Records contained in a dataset
═══

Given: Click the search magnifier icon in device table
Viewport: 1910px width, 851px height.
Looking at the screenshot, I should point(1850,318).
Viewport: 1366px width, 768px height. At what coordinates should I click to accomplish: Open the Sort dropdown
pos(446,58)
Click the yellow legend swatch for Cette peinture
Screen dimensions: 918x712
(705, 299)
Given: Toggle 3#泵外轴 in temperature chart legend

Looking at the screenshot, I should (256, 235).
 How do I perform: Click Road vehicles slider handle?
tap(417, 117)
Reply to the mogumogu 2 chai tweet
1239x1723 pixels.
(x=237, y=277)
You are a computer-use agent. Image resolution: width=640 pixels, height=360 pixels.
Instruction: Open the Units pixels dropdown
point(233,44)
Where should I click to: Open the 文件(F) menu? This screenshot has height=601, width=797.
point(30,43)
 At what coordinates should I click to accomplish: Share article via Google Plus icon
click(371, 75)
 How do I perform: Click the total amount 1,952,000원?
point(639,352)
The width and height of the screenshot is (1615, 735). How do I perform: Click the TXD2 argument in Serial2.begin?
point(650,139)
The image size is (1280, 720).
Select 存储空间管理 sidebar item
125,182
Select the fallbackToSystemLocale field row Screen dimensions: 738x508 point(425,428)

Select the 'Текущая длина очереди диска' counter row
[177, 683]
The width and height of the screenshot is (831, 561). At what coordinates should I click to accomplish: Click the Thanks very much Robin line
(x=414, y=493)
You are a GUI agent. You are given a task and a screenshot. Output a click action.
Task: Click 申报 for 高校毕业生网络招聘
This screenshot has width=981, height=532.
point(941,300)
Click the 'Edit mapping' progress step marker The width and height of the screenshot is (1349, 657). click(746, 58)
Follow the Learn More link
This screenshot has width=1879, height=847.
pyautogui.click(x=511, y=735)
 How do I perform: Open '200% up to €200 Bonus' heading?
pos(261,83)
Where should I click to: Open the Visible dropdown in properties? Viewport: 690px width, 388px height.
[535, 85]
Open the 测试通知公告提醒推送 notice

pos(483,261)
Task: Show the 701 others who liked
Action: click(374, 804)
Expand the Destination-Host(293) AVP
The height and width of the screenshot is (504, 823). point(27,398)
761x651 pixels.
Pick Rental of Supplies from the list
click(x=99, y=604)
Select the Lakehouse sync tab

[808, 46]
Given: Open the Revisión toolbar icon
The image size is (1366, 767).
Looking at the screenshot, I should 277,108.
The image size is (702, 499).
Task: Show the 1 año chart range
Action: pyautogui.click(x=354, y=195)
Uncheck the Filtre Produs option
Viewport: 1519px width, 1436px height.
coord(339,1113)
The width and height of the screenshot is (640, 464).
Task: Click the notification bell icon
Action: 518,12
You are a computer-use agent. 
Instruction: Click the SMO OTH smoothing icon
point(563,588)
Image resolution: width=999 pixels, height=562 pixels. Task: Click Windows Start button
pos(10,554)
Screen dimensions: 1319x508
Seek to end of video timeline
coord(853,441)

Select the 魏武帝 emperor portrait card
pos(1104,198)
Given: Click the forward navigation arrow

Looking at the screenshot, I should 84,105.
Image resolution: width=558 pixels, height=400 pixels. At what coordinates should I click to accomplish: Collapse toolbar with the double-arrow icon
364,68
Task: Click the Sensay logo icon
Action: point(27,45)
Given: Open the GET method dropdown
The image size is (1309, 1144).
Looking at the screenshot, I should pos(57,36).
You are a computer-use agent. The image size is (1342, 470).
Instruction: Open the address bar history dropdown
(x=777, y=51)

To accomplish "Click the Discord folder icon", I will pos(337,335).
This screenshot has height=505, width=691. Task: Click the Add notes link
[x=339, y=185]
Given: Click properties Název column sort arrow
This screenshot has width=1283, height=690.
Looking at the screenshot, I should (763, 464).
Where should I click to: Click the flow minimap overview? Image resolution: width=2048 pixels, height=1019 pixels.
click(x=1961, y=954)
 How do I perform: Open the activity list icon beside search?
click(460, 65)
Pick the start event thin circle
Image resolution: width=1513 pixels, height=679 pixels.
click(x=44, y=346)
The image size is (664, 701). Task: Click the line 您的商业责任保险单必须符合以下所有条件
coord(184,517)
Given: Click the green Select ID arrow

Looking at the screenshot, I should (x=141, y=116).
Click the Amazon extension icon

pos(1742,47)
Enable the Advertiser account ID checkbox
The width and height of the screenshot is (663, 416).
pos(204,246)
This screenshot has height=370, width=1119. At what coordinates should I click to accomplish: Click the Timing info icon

═══

Requirement.
What is wanted is the full set of entries above, reproduced exactly.

Response to the exercise.
Given: Click the search magnifier icon in device table
Viewport: 1910px width, 851px height.
Looking at the screenshot, I should point(1850,318).
Viewport: 1366px width, 768px height. At what coordinates should I click to accomplish: Open the Sort dropdown
pos(446,58)
Click the yellow legend swatch for Cette peinture
Screen dimensions: 918x712
(705, 299)
Given: Toggle 3#泵外轴 in temperature chart legend

Looking at the screenshot, I should (256, 235).
 How do I perform: Click Road vehicles slider handle?
tap(417, 117)
Reply to the mogumogu 2 chai tweet
1239x1723 pixels.
(x=237, y=277)
You are a computer-use agent. Image resolution: width=640 pixels, height=360 pixels.
Instruction: Open the Units pixels dropdown
point(233,44)
Where should I click to: Open the 文件(F) menu? This screenshot has height=601, width=797.
point(30,43)
 At what coordinates should I click to accomplish: Share article via Google Plus icon
click(371, 75)
 How do I perform: Click the total amount 1,952,000원?
point(639,352)
The width and height of the screenshot is (1615, 735). How do I perform: Click the TXD2 argument in Serial2.begin?
point(650,139)
The image size is (1280, 720).
Select 存储空间管理 sidebar item
125,182
Select the fallbackToSystemLocale field row Screen dimensions: 738x508 point(425,428)

Select the 'Текущая длина очереди диска' counter row
[177, 683]
The width and height of the screenshot is (831, 561). At what coordinates should I click to accomplish: Click the Thanks very much Robin line
(x=414, y=493)
You are a GUI agent. You are given a task and a screenshot. Output a click action.
Task: Click 申报 for 高校毕业生网络招聘
This screenshot has width=981, height=532.
point(941,300)
Click the 'Edit mapping' progress step marker The width and height of the screenshot is (1349, 657). click(746, 58)
Follow the Learn More link
This screenshot has width=1879, height=847.
pyautogui.click(x=511, y=735)
 How do I perform: Open '200% up to €200 Bonus' heading?
pos(261,83)
Where should I click to: Open the Visible dropdown in properties? Viewport: 690px width, 388px height.
[535, 85]
Open the 测试通知公告提醒推送 notice

pos(483,261)
Task: Show the 701 others who liked
Action: click(374, 804)
Expand the Destination-Host(293) AVP
The height and width of the screenshot is (504, 823). point(27,398)
761x651 pixels.
Pick Rental of Supplies from the list
click(x=99, y=604)
Select the Lakehouse sync tab

[808, 46]
Given: Open the Revisión toolbar icon
The image size is (1366, 767).
Looking at the screenshot, I should 277,108.
The image size is (702, 499).
Task: Show the 1 año chart range
Action: pyautogui.click(x=354, y=195)
Uncheck the Filtre Produs option
Viewport: 1519px width, 1436px height.
coord(339,1113)
The width and height of the screenshot is (640, 464).
Task: Click the notification bell icon
Action: 518,12
You are a computer-use agent. 
Instruction: Click the SMO OTH smoothing icon
point(563,588)
Image resolution: width=999 pixels, height=562 pixels. Task: Click Windows Start button
pos(10,554)
Screen dimensions: 1319x508
Seek to end of video timeline
coord(853,441)

Select the 魏武帝 emperor portrait card
pos(1104,198)
Given: Click the forward navigation arrow

Looking at the screenshot, I should 84,105.
Image resolution: width=558 pixels, height=400 pixels. At what coordinates should I click to accomplish: Collapse toolbar with the double-arrow icon
364,68
Task: Click the Sensay logo icon
Action: point(27,45)
Given: Open the GET method dropdown
The image size is (1309, 1144).
Looking at the screenshot, I should pos(57,36).
You are a computer-use agent. The image size is (1342, 470).
Instruction: Open the address bar history dropdown
(x=777, y=51)

To accomplish "Click the Discord folder icon", I will pos(337,335).
This screenshot has height=505, width=691. Task: Click the Add notes link
[x=339, y=185]
Given: Click properties Název column sort arrow
This screenshot has width=1283, height=690.
Looking at the screenshot, I should (763, 464).
Where should I click to: Click the flow minimap overview? Image resolution: width=2048 pixels, height=1019 pixels.
click(x=1961, y=954)
 How do I perform: Open the activity list icon beside search?
click(460, 65)
Pick the start event thin circle
Image resolution: width=1513 pixels, height=679 pixels.
click(x=44, y=346)
The image size is (664, 701). Task: Click the line 您的商业责任保险单必须符合以下所有条件
coord(184,517)
Given: Click the green Select ID arrow

Looking at the screenshot, I should (x=141, y=116).
Click the Amazon extension icon

pos(1742,47)
Enable the Advertiser account ID checkbox
The width and height of the screenshot is (663, 416).
pos(204,246)
This screenshot has height=370, width=1119. At what coordinates should I click to accomplish: Click the Timing info icon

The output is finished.